Il y a quatre voleurs : interruption externe, auto-interruption, boucles ouvertes et résidu du basculement. Les deux plus coûteux sont l’auto-interruption (personne ne vous a parlé et vous tendez quand même la main vers le téléphone) et le résidu du basculement (après être passé de A à B, une partie de votre attention reste des minutes sur A).
Pourquoi est-ce que je prends mon téléphone alors que je ne le veux même pas ?
Parce que l’auto-interruption survient presque toujours à un micro-moment inconfortable : quand la tâche cale, quand la phrase suivante ne vient pas. Cette seconde est inconfortable et le téléphone donne un soulagement immédiat. Vous vous écartez de l’inconfort, pas du travail — d’où le fait que la solution n’est pas la discipline mais de rendre la sortie physiquement plus lente.

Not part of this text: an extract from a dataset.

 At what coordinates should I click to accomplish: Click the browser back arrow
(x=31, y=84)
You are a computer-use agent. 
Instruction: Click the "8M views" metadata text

Comment savoir quel voleur est le mien ?
Avec l’épreuve des vingt minutes. Asseyez-vous vingt minutes avec une tâche et, à chaque décrochage, tracez un trait avec une lettre : E (interruption externe), A (vous êtes sorti seul), B (une boucle ouverte a resurgi), R (la tâche précédente était encore en tête). La lettre la plus fréquente est votre voleur.
Que faire des choses non réglées qui tournent dans ma tête ?
Écrivez tout sur une feuille blanche — ne triez pas, ne priorisez pas, énumérez jusqu’à ce que plus rien ne vienne. Puis mettez une marque à côté de chacune : aujourd’hui, une date ou je lâche. Il n’est pas nécessaire de les faire ; la boucle se ferme parce que vous savez quand elle vient.
Est-ce que faire plusieurs tâches à la fois aide ?
Non, cela aggrave. Chaque basculement laisse dans votre attention un résidu qui dure des minutes — vous finissez donc la journée avec quatre choses à moitié faites et un après-midi épuisé, alors que vous avez travaillé tout du long. Une tâche, un bloc.
Quand est-ce plus qu’une mauvaise journée ?
Si la dispersion dure depuis des semaines, est identique sur toutes les tâches et s’accompagne d’une fatigue persistante, d’une perte de plaisir ou de troubles du sommeil, ce n’est plus une question de concentration. Regardez d’abord le sommeil et l’épuisement, et en cas de plainte persistante consultez un professionnel — la baisse d’attention peut être le symptôme de bien des choses.